▶ **Exercise goal**: Could you find each line of the data below that contains the word "Given" and copy those lines?

▶ **Data shown**:
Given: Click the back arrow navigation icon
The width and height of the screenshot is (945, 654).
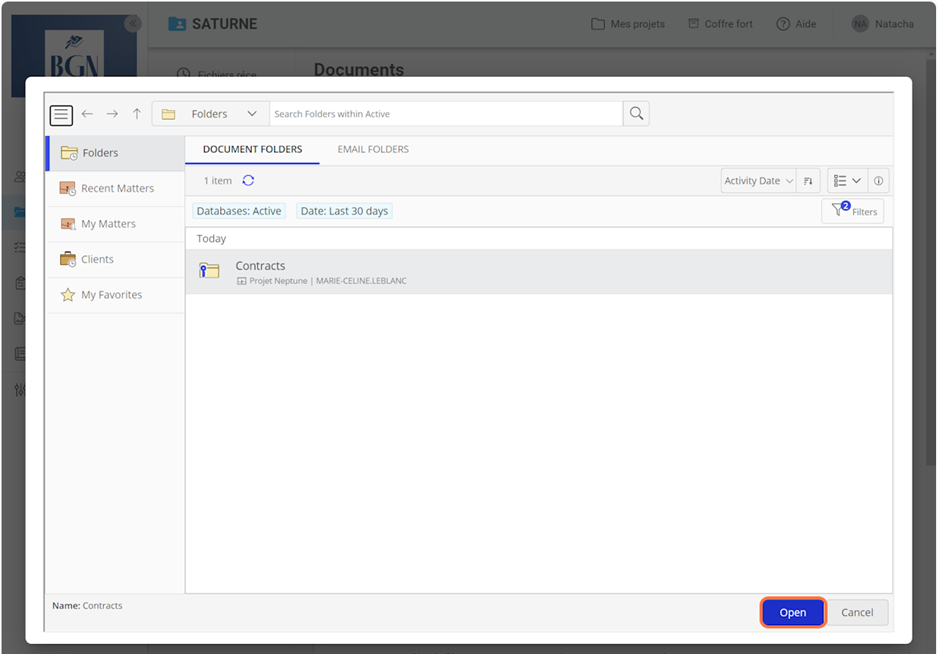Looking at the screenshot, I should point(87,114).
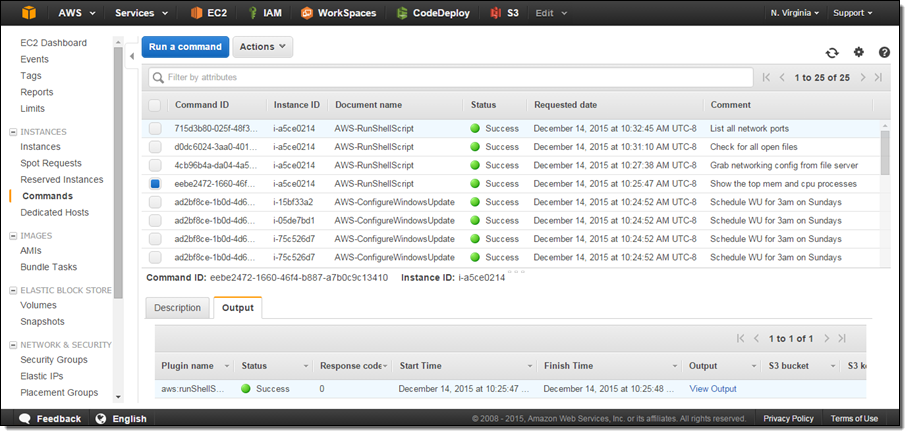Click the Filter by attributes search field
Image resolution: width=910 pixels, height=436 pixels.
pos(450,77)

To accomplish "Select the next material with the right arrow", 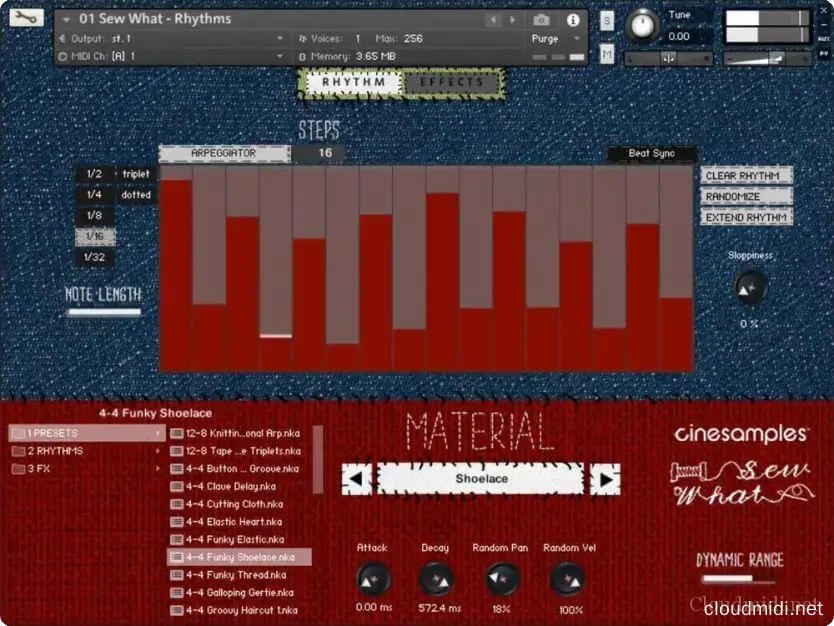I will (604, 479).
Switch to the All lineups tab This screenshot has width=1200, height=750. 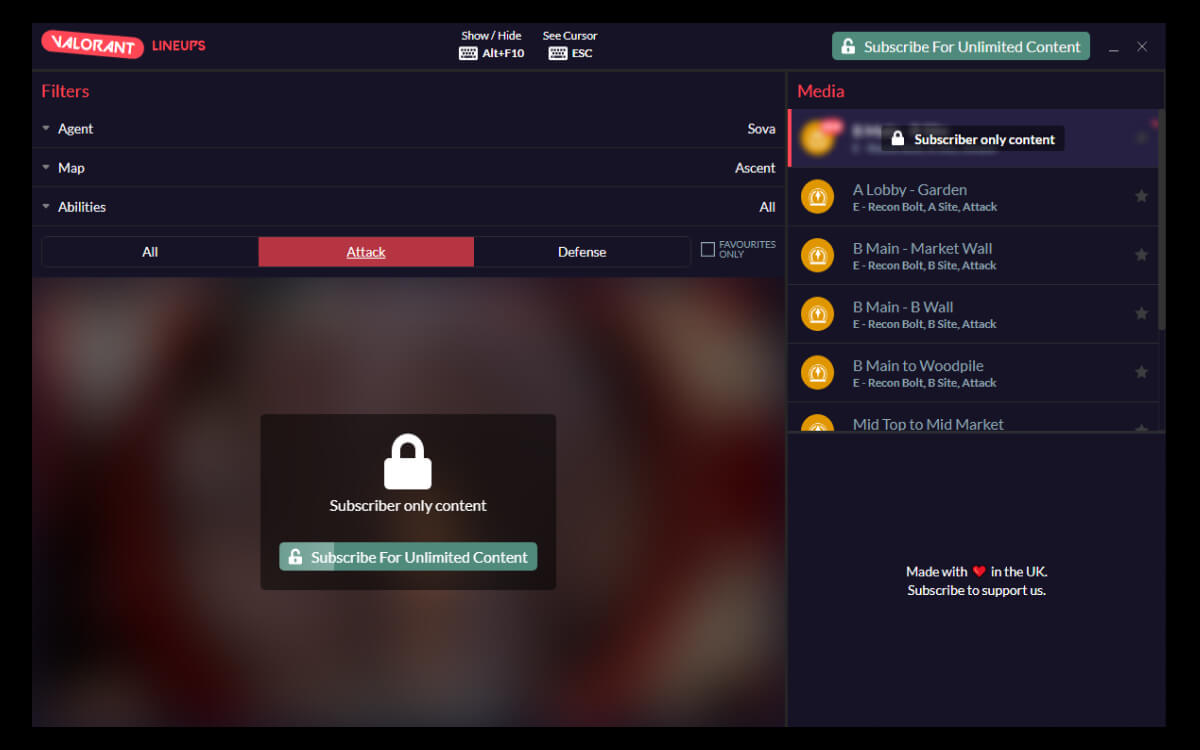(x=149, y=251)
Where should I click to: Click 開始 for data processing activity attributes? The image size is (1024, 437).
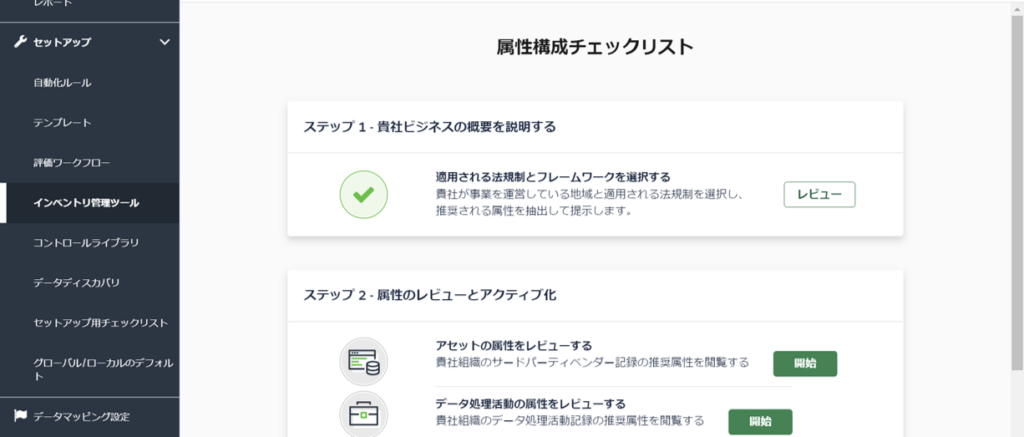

---

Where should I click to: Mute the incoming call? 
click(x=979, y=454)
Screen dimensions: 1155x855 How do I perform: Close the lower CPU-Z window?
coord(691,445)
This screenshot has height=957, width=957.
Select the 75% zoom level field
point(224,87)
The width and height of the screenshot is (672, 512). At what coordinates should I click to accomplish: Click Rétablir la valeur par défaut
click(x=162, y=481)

--

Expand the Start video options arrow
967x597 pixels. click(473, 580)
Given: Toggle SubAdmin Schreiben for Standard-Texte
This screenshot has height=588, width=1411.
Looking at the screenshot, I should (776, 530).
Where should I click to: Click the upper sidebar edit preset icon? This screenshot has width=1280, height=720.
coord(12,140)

▶ **Solution to the exercise**:
Given: Click the back arrow navigation icon
Given: Toggle SubAdmin Schreiben for Standard-Texte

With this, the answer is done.